En una desafortunada intervención en Sucre, a principios de la anterior semana, la presidenta transitoria Jeanine Áñez intentó ganarse un poroto con la élite conservadora capitalina, al levantarles la insignia de racistas que llevan costurada en sus cruzados pechos desde mayo de 2008. En una lectura libre de sus palabras, la mandataria les aclaró que golpear a mujeres de pollera, desnudar a hombres de abarcas y a todos hacerles besar la bandera sucrense para que así renieguen públicamente de su adhesión al (¿finado?) proceso de cambio, no constituyen conductas discriminatorias ni racistas. Imagino que para Áñez esos desmanes forman parte de la violencia folclórica de los capitalinos, que son apenas expresiones atávicas de su fascismo secularmente arraigado. Qué sé yo.

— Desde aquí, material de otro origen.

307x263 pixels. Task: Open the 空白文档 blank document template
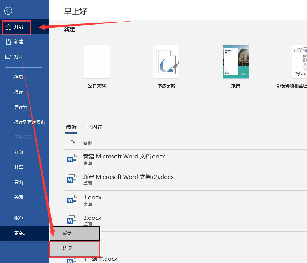click(97, 61)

Por fortuna, la relectura en clave “pitita” de la Jefa de Estado cae en saco roto no bien a uno le asaltan las imágenes de ese capítulo de la historia universal de la infamia que sacó a la luz César Brie pocas semanas después de los vergonzantes y criminales hechos del 24 de mayo de 2008 en Sucre (por los que, si mal no recuerdo, hubo juicios y condenas). Titulado “Humillados y ofendidos”, el documental de Brie es un registro urgente de la violencia que fue maquinada y celebrada por las “cabezas” (es un decir) del Comité interinstitucional y ejecutada por sus huestes juveniles, que ultrajaron a campesinos que esperaban al entonces presidente Evo Morales para la entrega de unas ambulancias, en ocasión del aniversario cívico de Sucre, y acabaron siendo cruelmente escarmentados a vista y paciencia de los sucrenses, pero también del resto del país y, cómo no, del Gobierno masista que ya entonces ponía a prueba su providencial pasividad ante la indefensión de sus bases.

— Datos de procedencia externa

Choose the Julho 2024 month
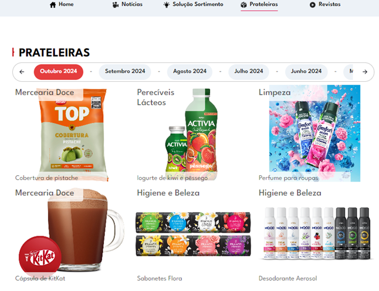The width and height of the screenshot is (379, 291). click(x=249, y=72)

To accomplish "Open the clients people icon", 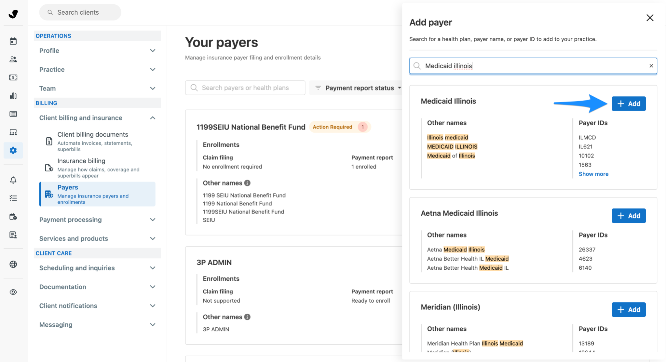I will (13, 59).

Por varios días busqué, sin mayor suerte, un texto que escribí a poco del estreno televisivo de “Humillados y ofendidos”. No habiendo memoria digital de su existencia, tuve que recurrir al archivo impreso, aún útil para cosas como esta, y me topé con un escrito que llevaba por título “Pánico y asco en la capital”. A más de su manido encabezado, me llamó la atención su inicio, que interpelaba la labor de los medios de comunicación, que no habían sido capaces de o no quisieron exhibir la violencia fascista y racista de los capitalinos que agredieron a los campesinos ese 24 de mayo de 2008. Traigo a colación ese apunte porque me temo que, como hace más de 10 años, rige en los medios masivos una suerte de ley del silencio, que otrora se aplicaba ante los coletazos de la oposición al MAS y que hoy se ha reactivado para “hacer frente a” (es otro decir) los excesos diarios del Gobierno transitorio contra los resabios del evismo y todo lo que huela a él, a título de combatir la sedición que habitaría en todos los que no andan con su “pitita” en el bolsillo.
Yo mismo me pregunto, mientras escribo esto, si no estaré incurriendo en sedición o en lo que para la Ministra de Comunicación convierte a un periodista en sedicioso. O quizá, estoy solo trasgrediendo los límites que Roxana Lizárraga ha fijado para la libertad de prensa. Pero, a riesgo de pecar de una u otra cosa o de ambas, voy a releer el artículo que escribí sobre el documental de Brie y, sobre todo, voy a verlo una y mil veces (pues está completo en Youtube) para no acabar creyéndome la versión “pitita” de nuestra historia reciente. Esa que Áñez quiere contarnos. Esa en la que los “salvajes” son los otros, los campesinos. Esa en la que los que no comulgamos con su verdad, somos sediciosos. Esa en la que no hay humillados ni ofendidos. Esa que, por fortuna, ha de ser incansablemente desmentida por el testimonio de la ignominia que guarda el audiovisual de César Brie.